I was planning on having my users connect to the proxy with just an IP address.
If they want to connect using https, will I also need to set up a web domain on the server?
Can't it just accept connections on the HTTPS port and the proxy then forwards the request?
Can't it just accept connections on the HTTPS port and the proxy then forwards the request?
If you have Squid configured with SSL enabled, have your certificate, then you can accept HTTPS request. You don't need a webserver on the same server. Squid is a proxy server which means that you can redirect any traffic to any backend webserver desired, be it IIS, Apache, Tomcat, ...
With Squid you basically only need one IP, and have multiple domains behind it. You only need your base domain.com, access to the DNS to create subdomains, and link all the subdomains in DNS to the same IP which, probably after being redirected by your firewall, should be offered to Squid. Squid 'reads' the HTTP header and redirects to the backend server listed in its configuration, reading static files from his cache first if so configured.

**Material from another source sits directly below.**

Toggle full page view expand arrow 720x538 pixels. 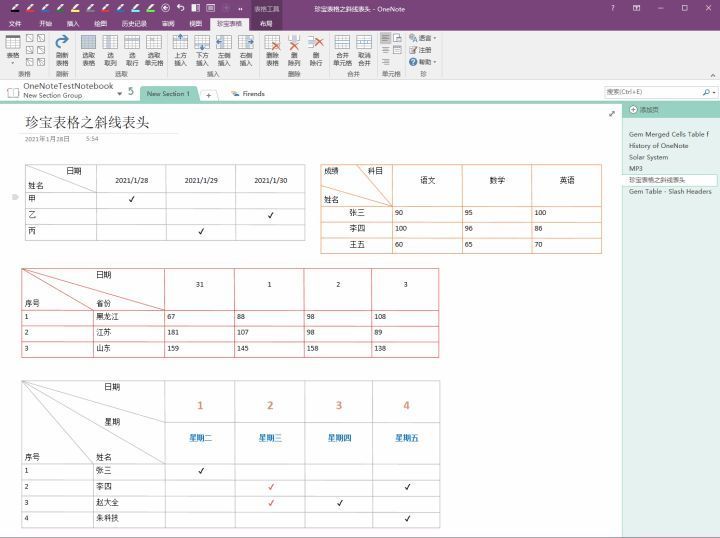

If you don't have access to the DNS then of course you could give your WAN IP to your users in order to let them connect but that way Squid will not now where to redirect traffic to if you have more than one server. If you only have one backend server of course then that's no problem, just redirect all traffic to that one and use Squid as cache proxy with or without acceleration to 'hide' your real backend server from the internet.